* [Job]
From the text below about the missing Brigham Young daguerreotype, pull out the passage starting at "The only other" and ending at "1965, and 1992.", copied word for word.

General Context of the Image

From 1994 to 1999, Richard Neitzel Holzapfel and R. Q. Shupe gathered all the known images of Brigham Young produced during his lifetime. Published in Brigham Young: Images of a Mormon Prophet (2000), the collection came to include hundreds of images, including daguerreotypes, tintypes, ambrotypes, paintings, woodcuts, engravings, and pencil sketches. In addition to publishing these images of the Prophet Brigham, Holzapfel and Shupe attempted to provide dates, background information, and detailed descriptions for each image. However, determining the correct information was often difficult and sometimes impossible. In the introduction to their book, the authors note that “virtually all publications reproducing visual images of Brigham Young contain flaws in date identification. . . . Dating photographs and identifying photographers can be challenging, particularly when the only surviving image is a copy of a copy.”1

While researching their book, Holzapfel and Shupe came across only two photographs of Brigham posing with individual wives. The first is a 6 cm × 7 cm daguerreotype of Brigham and Margaret Peirce Young2 (fig. 2). The second is a portrait of Brigham and Amelia Folsom Young, taken in 1863—the year they were married.3 However, Holzapfel and Shupe heard from a number of Young family members, image collectors, and archivists about a third image of Brigham with a wife, an unidentified woman whose face on the daguerreotype had been completely smeared or scratched away. Unfortunately, Holzapfel and Shupe were unable to locate the image in time for their volume. However, a copy of the picture, owned by the Deseret News Company, was rediscovered just this year. Following a lead from Joseph M. Bauman, a collector and writer at the Deseret News, Holzapfel’s student research assistant Marc Bohn spent two days in the newspaper’s library before he found this copy of the image. Librarians there had not been aware that they had a copy of this rare print.

Image History

The daguerreotype belonged to a collection that today is housed in the Museum of Church History and Art of The Church of Jesus Christ of Latter-day Saints. Although a record of this image has existed in the Church’s artifact catalog since July 7, 1965, the image itself is missing from the museum’s collection. The Church’s artifact record H2623 contains the following description:

One photograph of Brigham Young and a wife encased in a leather case. The case has red velvet cushion with design and glass with gold trim to keep picture clean. Face of wife has been smeared away. Finishing on photograph in gold and pink. The case has a design and two hooks to hold together when closed; dark brown in color.4

The only other information the catalog entry gives that would help to identify the image is the date 1849; no donor is named.5

Before it arrived at the museum, during the latter 1960s and through the 1970s, the collection containing the picture of Brigham and his mystery wife was stored in various places on Temple Square, including the basements of the North Visitors’ Center and the Tabernacle. This situation continued until May 1984, when the Church dedicated its new Museum of Church History and Art and relocated the collection to the museum. However, when they tried to match all objects with their record numbers in 1992, the curators never located item H2623 and declared it “unavailable,” its position “unknown.”6 Thus, all that can be said of the daguerreotype’s disappearance is that it occurred sometime between July 7, 1965, and 1992.

* [Dataset extract]
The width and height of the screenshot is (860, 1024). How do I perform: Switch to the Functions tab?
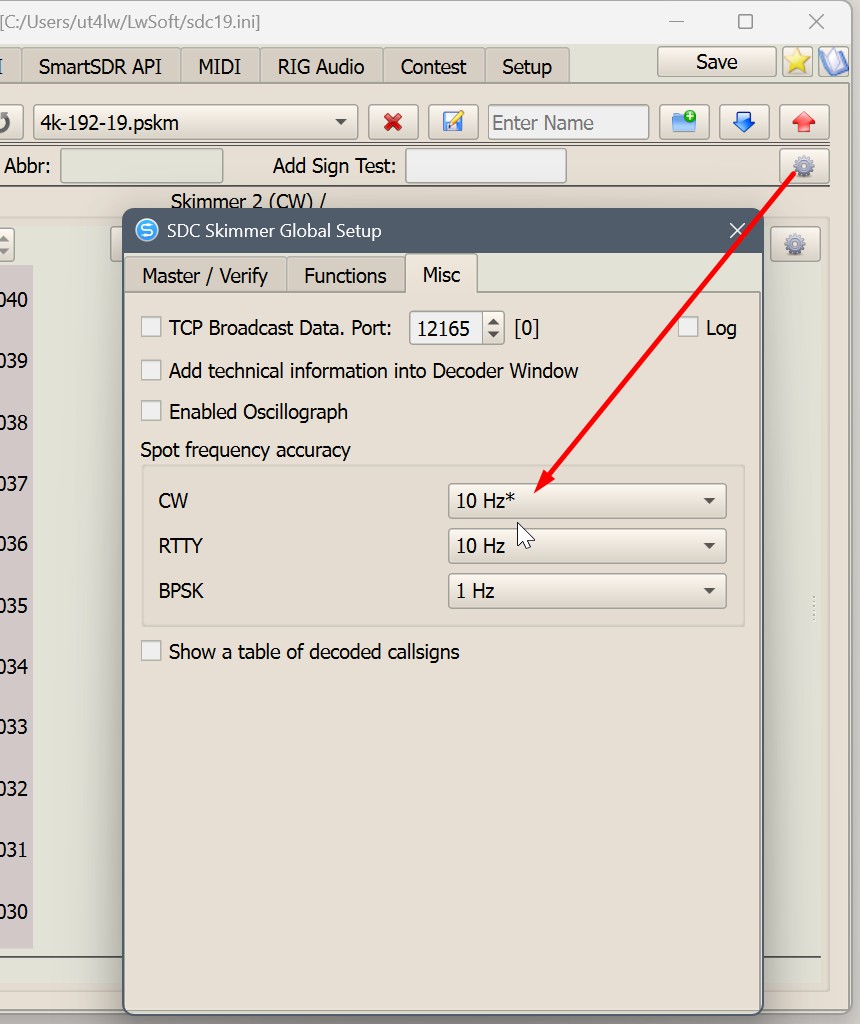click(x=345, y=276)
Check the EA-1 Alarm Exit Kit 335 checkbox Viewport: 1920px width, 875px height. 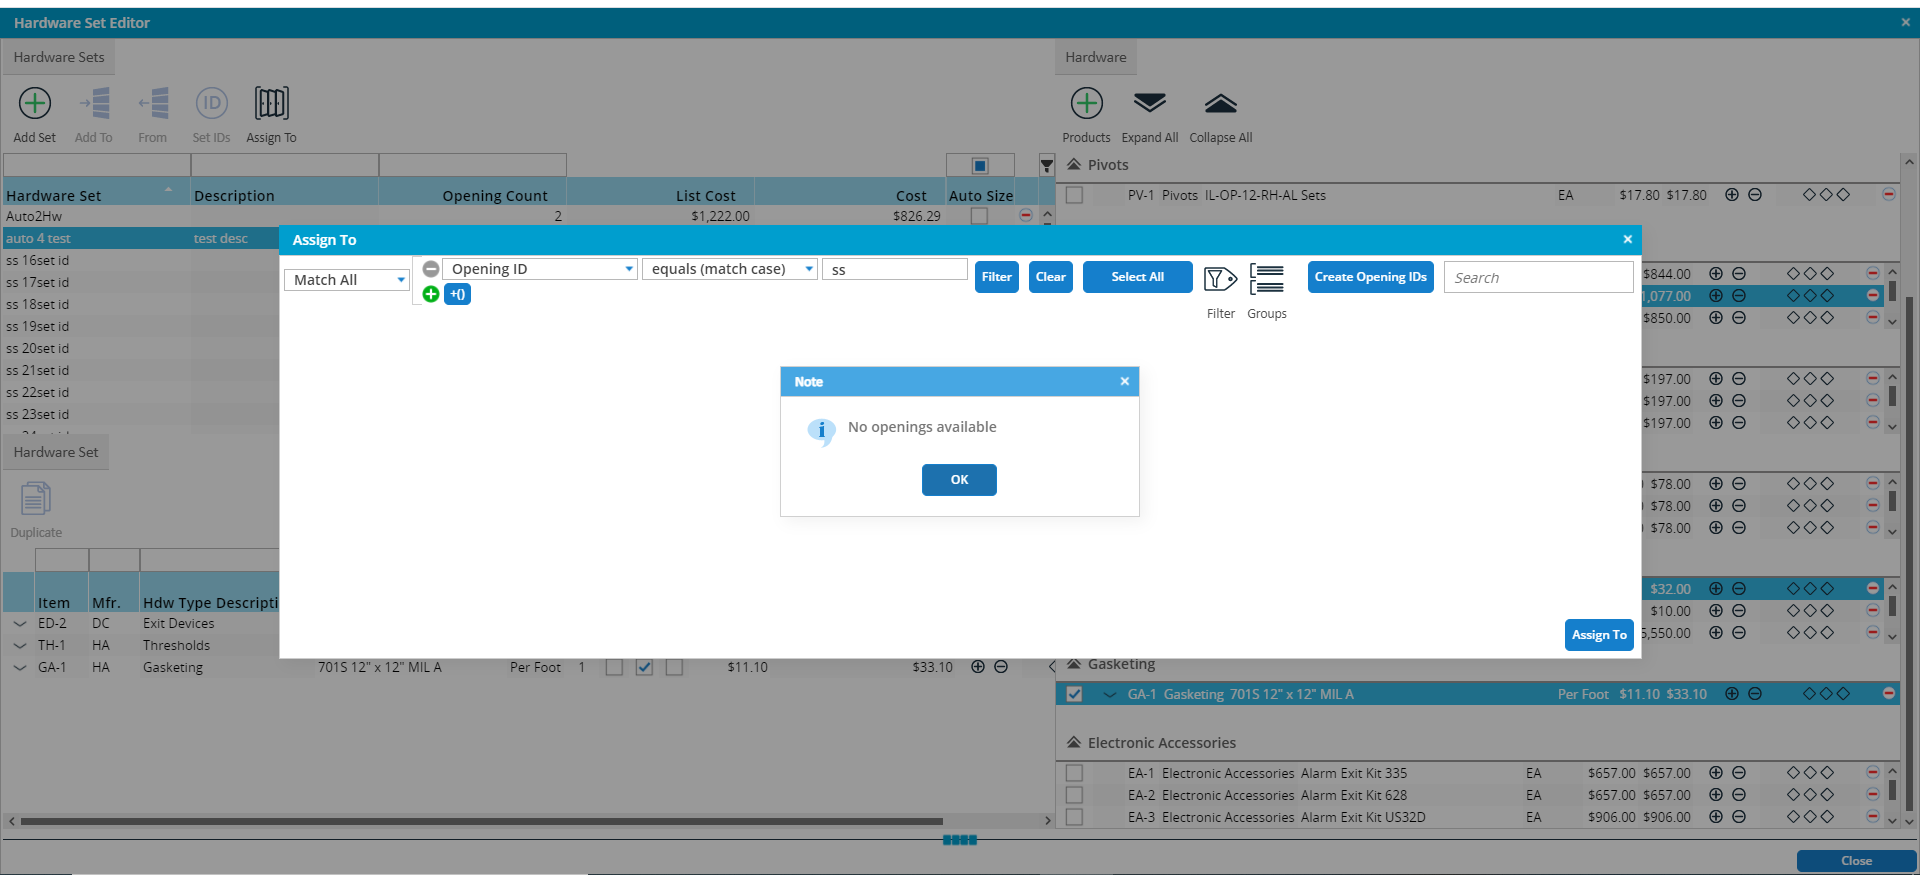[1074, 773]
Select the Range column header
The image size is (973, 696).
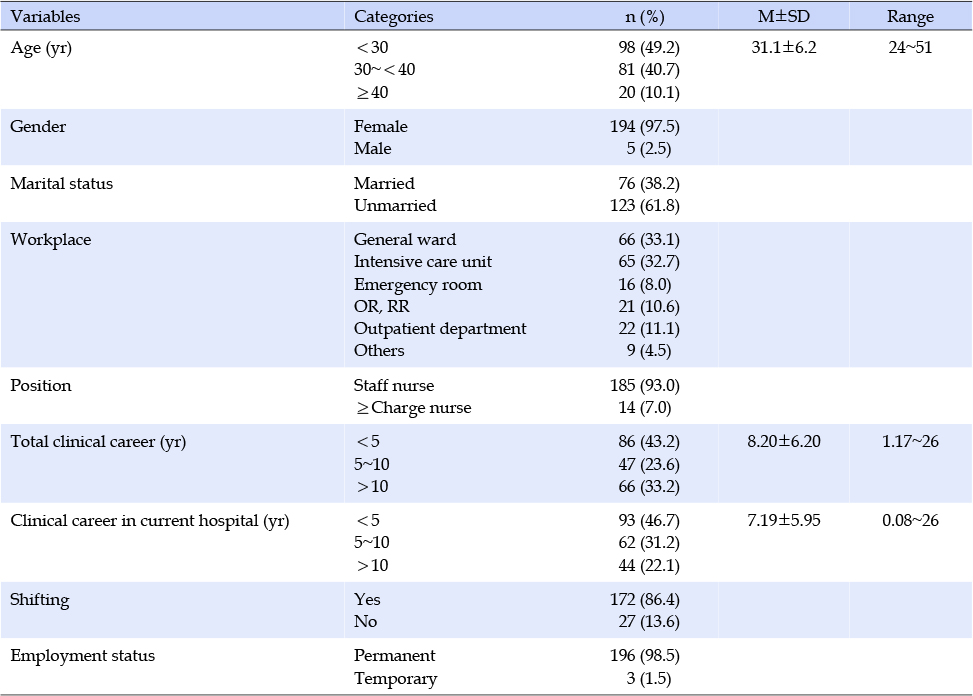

* [Solution]
The only other information the catalog entry gives that would help to identify the image is the date 1849; no donor is named.5

Before it arrived at the museum, during the latter 1960s and through the 1970s, the collection containing the picture of Brigham and his mystery wife was stored in various places on Temple Square, including the basements of the North Visitors’ Center and the Tabernacle. This situation continued until May 1984, when the Church dedicated its new Museum of Church History and Art and relocated the collection to the museum. However, when they tried to match all objects with their record numbers in 1992, the curators never located item H2623 and declared it “unavailable,” its position “unknown.”6 Thus, all that can be said of the daguerreotype’s disappearance is that it occurred sometime between July 7, 1965, and 1992.